In 1775 on this day, the first battle of the American Revolutionary War occurred when several hundred British troops marched into Lexington, Massachusetts on a mission to capture Patriot leaders. The troops were taken by surprise by about seventy armed Minutemen. Suddenly a shot was fired – no one knows by whom – that became known as “the shot heard round the world,” and the Revolutionary War had begun. Eight of the Minutemen were killed, and nine were wounded.

On this day in 1886, the Concord Hymn, written by Ralph Waldo Emerson, was sung at the completion of a monument to the battle in Concord, Massachusetts.

Another Gorgeous Day

The weather is …. fantastic. It could stay like this forever for all that I care.

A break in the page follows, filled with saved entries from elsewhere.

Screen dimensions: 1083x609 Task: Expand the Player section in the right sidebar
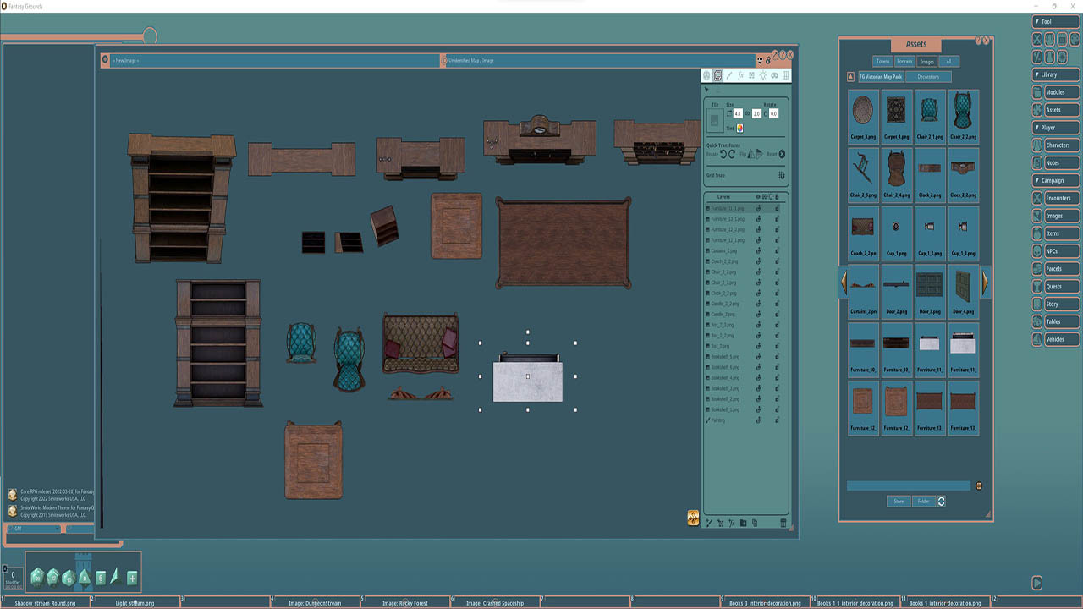(x=1054, y=127)
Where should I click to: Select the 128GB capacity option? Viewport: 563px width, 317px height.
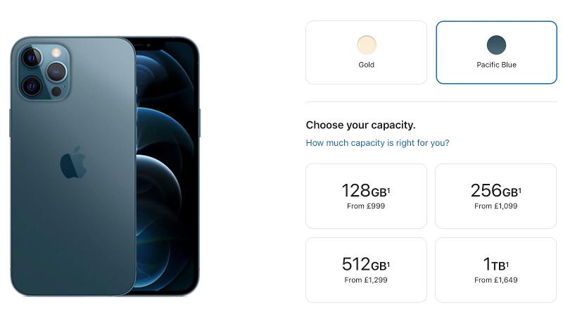tap(366, 196)
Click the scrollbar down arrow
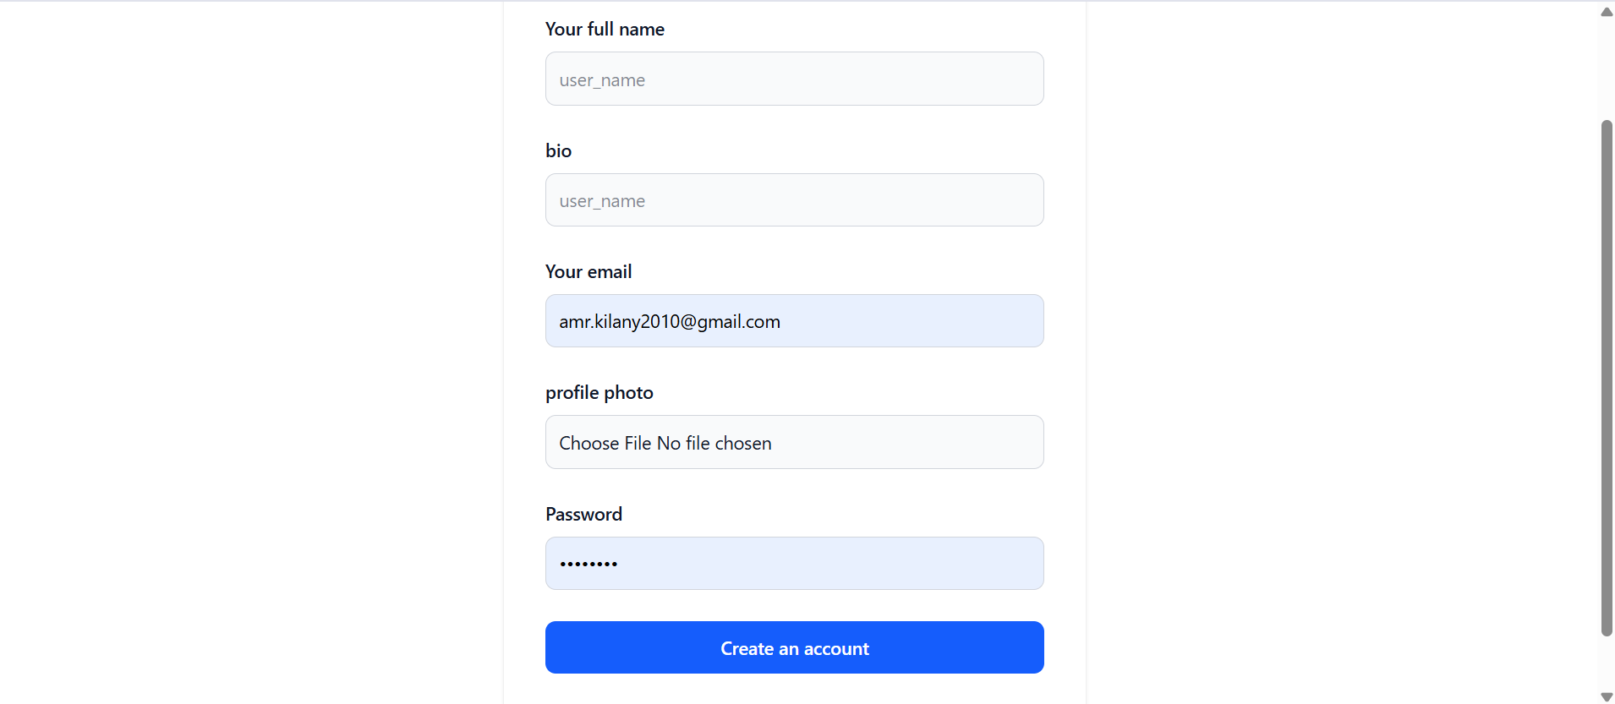Viewport: 1615px width, 704px height. (x=1607, y=696)
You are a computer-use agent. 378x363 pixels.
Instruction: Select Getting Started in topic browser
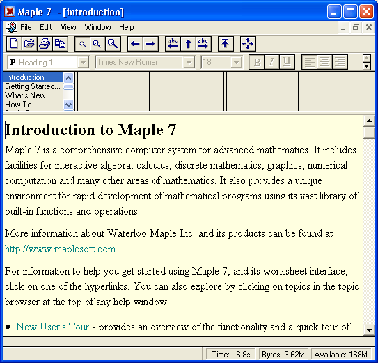33,86
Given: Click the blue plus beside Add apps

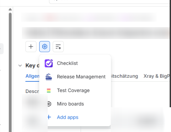Looking at the screenshot, I should click(49, 117).
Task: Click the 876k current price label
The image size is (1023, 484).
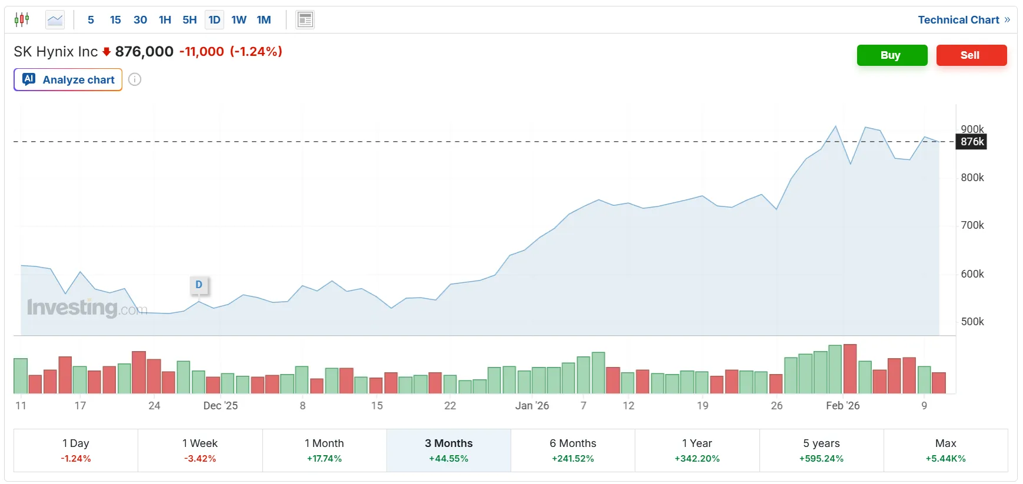Action: point(972,142)
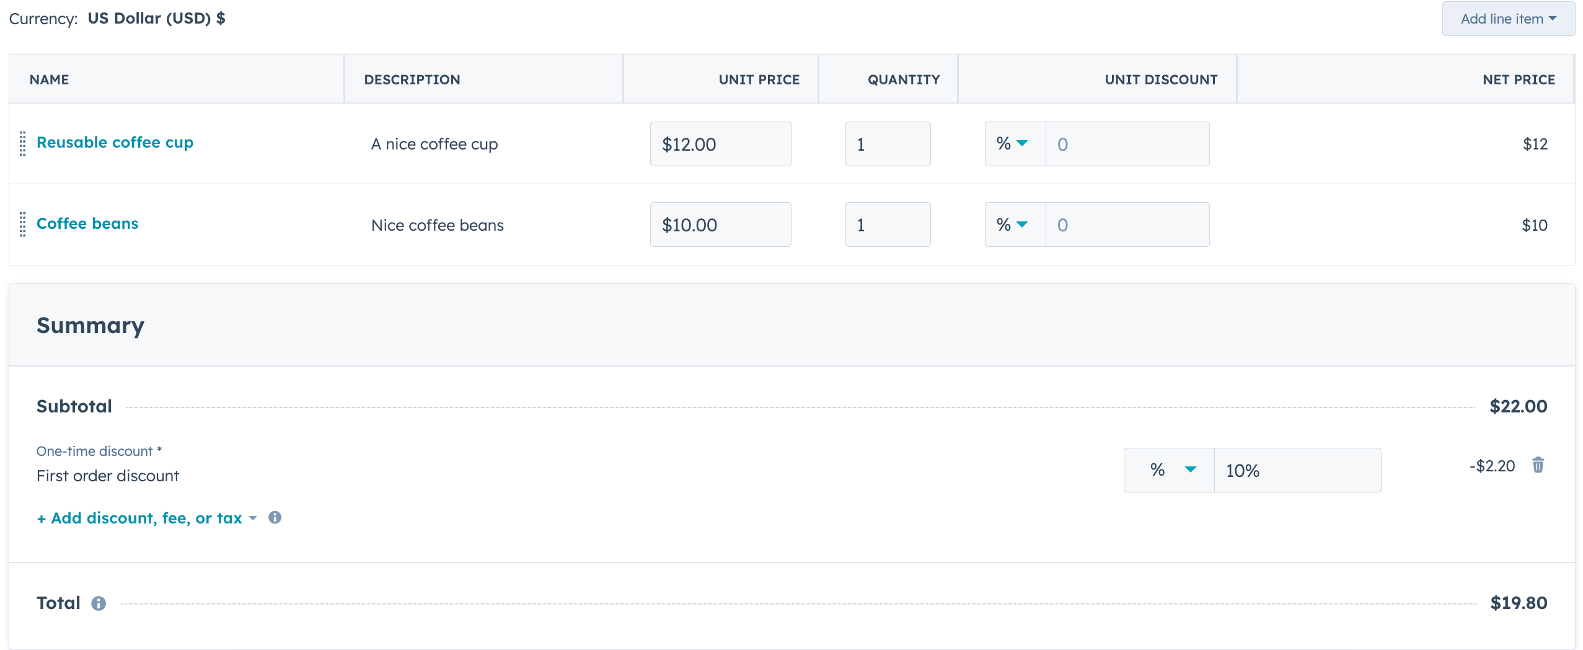1583x650 pixels.
Task: Click quantity field for Reusable coffee cup
Action: [887, 144]
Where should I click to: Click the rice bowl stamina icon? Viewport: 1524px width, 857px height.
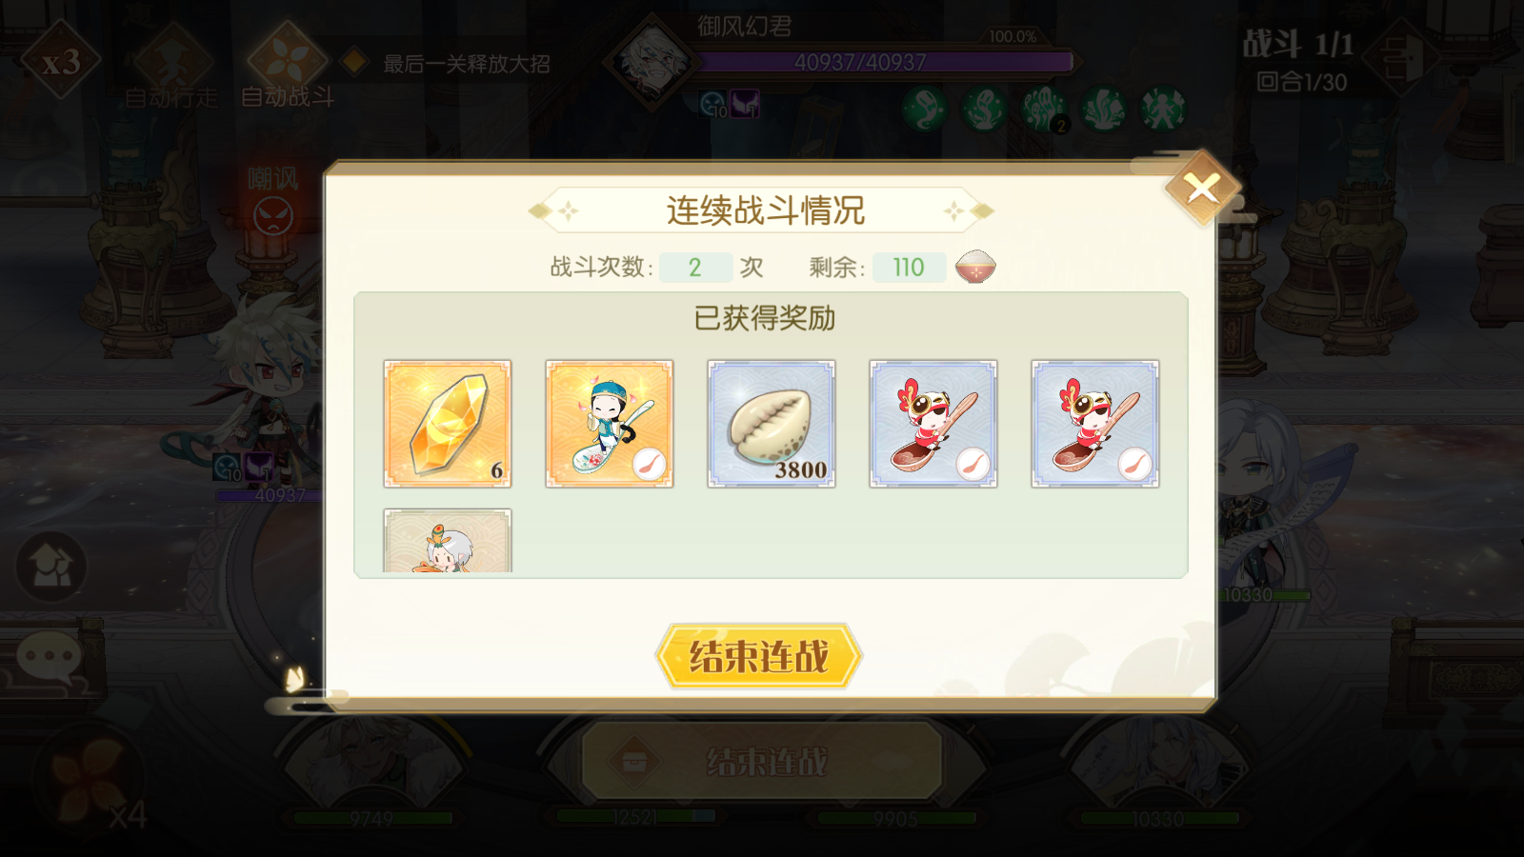[975, 267]
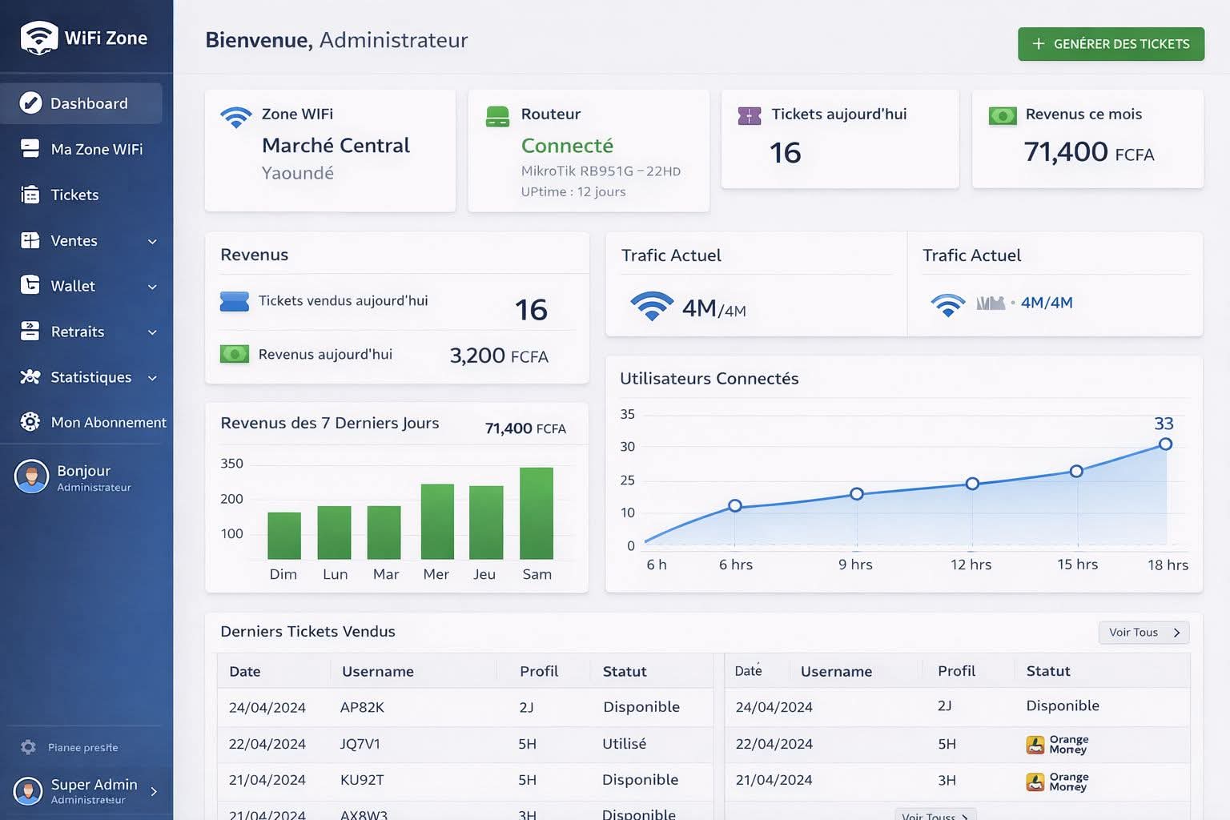
Task: Select the Dashboard checkmark icon
Action: pos(30,103)
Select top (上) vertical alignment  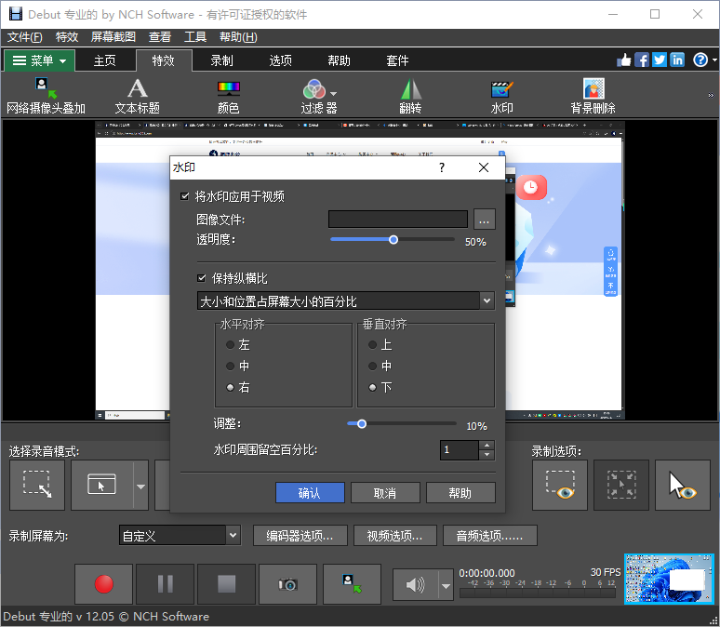click(x=373, y=344)
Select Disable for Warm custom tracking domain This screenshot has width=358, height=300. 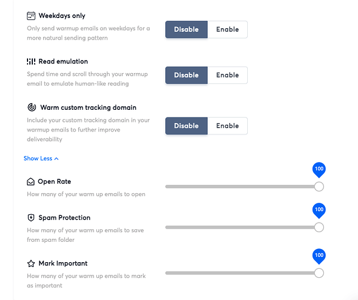coord(186,126)
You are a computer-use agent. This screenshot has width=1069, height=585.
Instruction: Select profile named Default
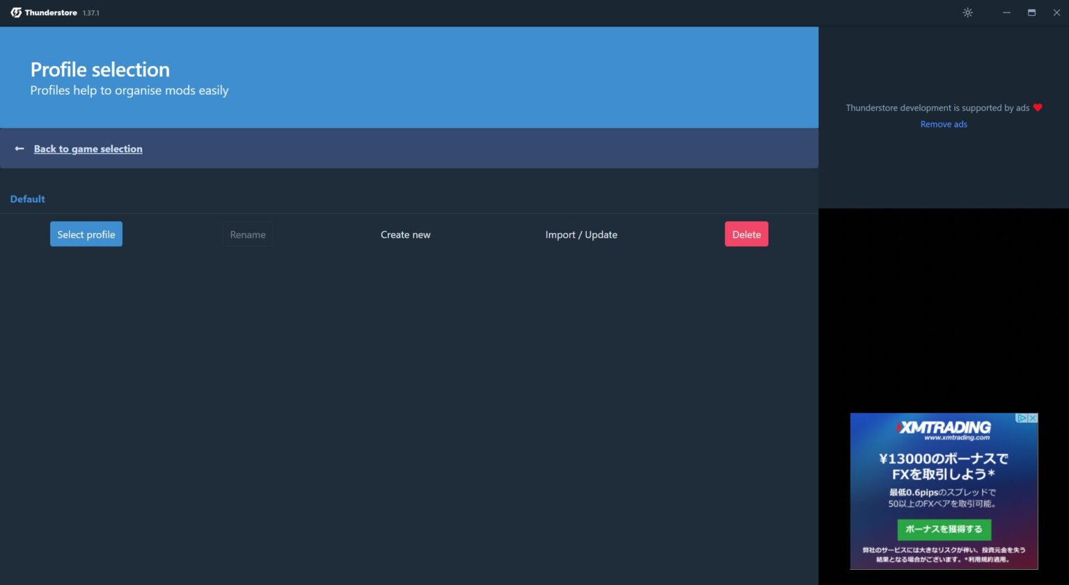pos(86,234)
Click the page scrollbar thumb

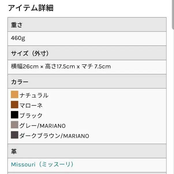click(173, 14)
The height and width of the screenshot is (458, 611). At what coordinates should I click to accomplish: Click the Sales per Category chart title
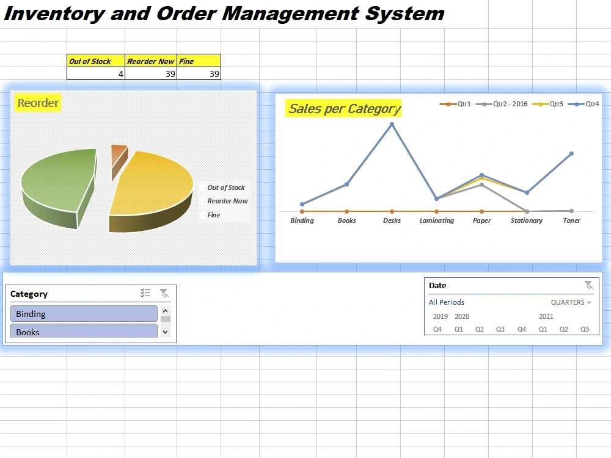pos(344,109)
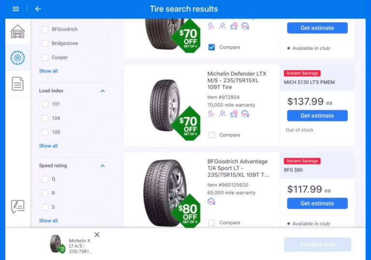The image size is (371, 260).
Task: Open the document sidebar icon
Action: pyautogui.click(x=18, y=83)
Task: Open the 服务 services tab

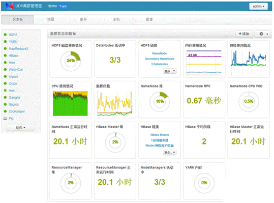Action: click(x=83, y=19)
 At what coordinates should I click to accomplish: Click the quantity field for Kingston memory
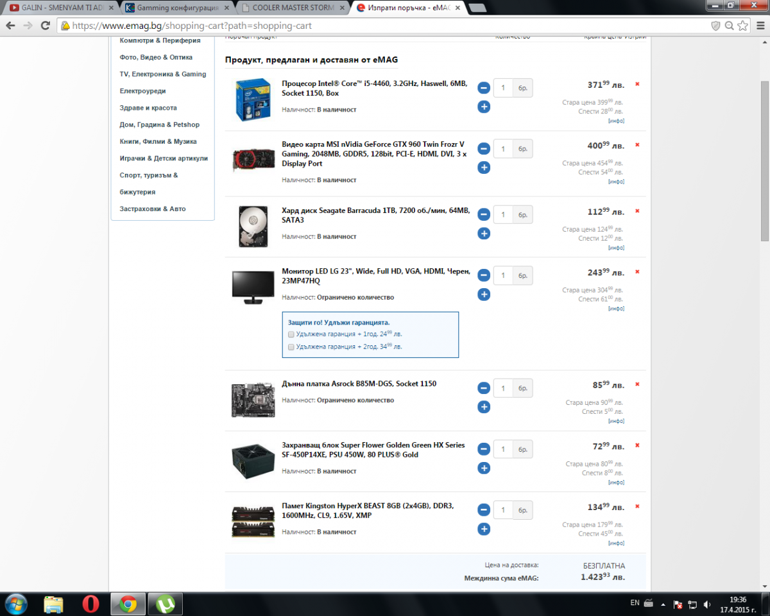(x=503, y=510)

The Sox won last night and I listened to the whole game on the radio while digging in the dirt. I didn’t watch the marathon, but I’m sure the runners were pretty darned hot running up and down the ‘rolling hills’ of Boston. Schilling’s and Timlin’s wives ran (and completed) the marathon.

The Globe has a story entitled “Real Men Exfoliate” which makes me happy. I get snickers from my ‘better half’ and friends who peer into the medicine cabinet. It’s lined with ‘product’ made for men. Knowing that I’m not the only one is a nice thing.

I’m going to get my work done and get outside. Have a great day Boston!

Happy Patriots Day

Today is Patriots Day which commemorates the battle of Lexinton and Corncord fought on April 19, 1775. The glorious midnight ride of Paul Revere and William Dawes – one if by land two is by sea – all that fun stuff.

Only a few states recognize this as a holiday, most businesses are still open, and today is generally more or less Marathon Day in Boston!

There are lots of sites that tell you where to watch and you can even watch live coverage of the marathon.

It’s also a GORGEOUS day, so I’ll be outside as much as possible., listening to the Sox game, of course.

Tom Brady was on SNL last night, but I didn’t catch it yet. Thank God for TiVo!

Enjoy the day, Boston!

Boston AIDS Walk

The upcoming Boston AIDS Walk is Sunday, June 5, 2005.

Why not sponsor a walker or walk yourself?

Maybe the weather will be fantastic, and … if you donate enough, I’m sure the Sox will win the World Series again! OK, that might be a small lie, but still, why not help out an organization that does good stuff, instead of spending all your extra money on Starbucks!